How ACH Payments Can Help Healthcare Providers

by Priscilla Holland 0

Thanks to the Affordable Care Act (ACA), a new electronic funds transfer (EFT) standard and associated operating rules requires healthcare payers to submit claims payments via ACH whenever requested. The Healthcare EFT Standard, which went into effect Jan. 1, offers medical providers new opportunities to reduce costs, streamline accounting processes and improve operating efficiencies—ultimately allowing them to spend more time with patients and less time on paperwork.

In the past, the lack of an EFT standard placed a heavy burden on providers. NACHA collaborated with the Council for Affordable Quality Healthcare in 2010 to research how healthcare providers and health plans use EFTs and found several problem areas with the former system. Providers interested in receiving EFT payments had to deal with a variety of enrollment procedures, and transactions were often delayed. There was also no requirement for reassociation of data to be included with the payment—making it difficult to match payments with electronic remittance advices.

With the new Healthcare EFT Standard in effect, enrollment, security and reassociation processes have all been established, making it easier, safer and more efficient for healthcare providers to receive EFT payments via the ACH network. Although the new rule does not prohibit providers from using other payment options for claims reimbursements, EFT payments via ACH provide a number of benefits other electronic payment options and paper checks do not.

For example, the new standard offers providers significant cost savings over other payment types.

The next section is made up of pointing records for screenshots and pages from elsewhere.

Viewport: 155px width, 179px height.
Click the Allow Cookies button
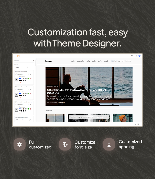[x=100, y=117]
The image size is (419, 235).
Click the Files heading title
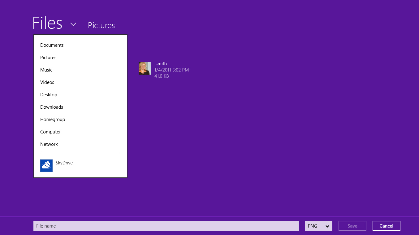(47, 23)
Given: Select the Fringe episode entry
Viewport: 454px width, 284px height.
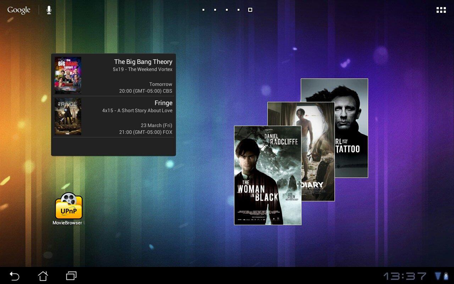Looking at the screenshot, I should click(114, 117).
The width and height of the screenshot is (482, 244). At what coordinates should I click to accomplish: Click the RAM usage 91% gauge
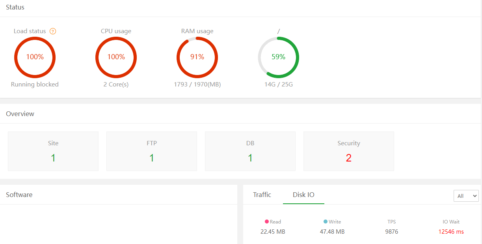197,57
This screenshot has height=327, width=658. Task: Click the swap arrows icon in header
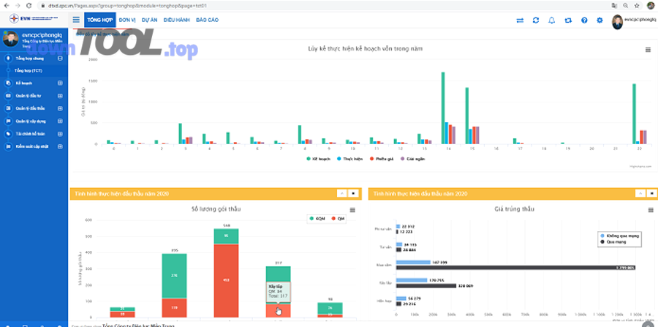click(x=520, y=20)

The cost of receiving a claims payment using the Healthcare EFT Standard is, on average, $.34. Other EFT payment types, such as wire transfers can cost an average of $10.73 and credit or virtual cards cost providers an average of 3 percent of the claim amount per transaction.

Those cost reductions, combined with additional savings on items like paper, could save physician practices and hospitals an estimated $3 billion to $4.5 billion over the next 10 years, according to preliminary estimates from the Department of Health and Human Services.

Use of the Healthcare EFT Standard can also boost provider efficiency. The new standard includes a reassociation number, which makes matching outstanding claims with payments quick and easy for providers’ accounting offices. The Healthcare EFT Standard is the only payment method with this feature. Working with a provider’s practice management system to match outstanding claims with payments and update the patient accounts can help facilitate a fully electronic practice.

Additionally, healthcare EFTs via ACH are more secure than checks, which continue to be the dominant payment form targeted by fraudsters, and all transactions are compliant with HIPAA privacy standards. They also offer a quicker alternative to paper checks or card payments. Healthcare EFTs via ACH funds are available on the day received by the provider’s bank, and the transferred funds are available up to seven days faster than with paper checks. ACH payments funds are also available faster than credit card or virtual card funds that are deposited to the provider account, on average, two to four days after the transactions are processed in the provider’s office.

Providers can easily begin realizing the benefits of using the new Healthcare EFT Standard. To get started, providers simply have to contact their health plans, choose the Healthcare EFT Standard and provide the plans with their payment information.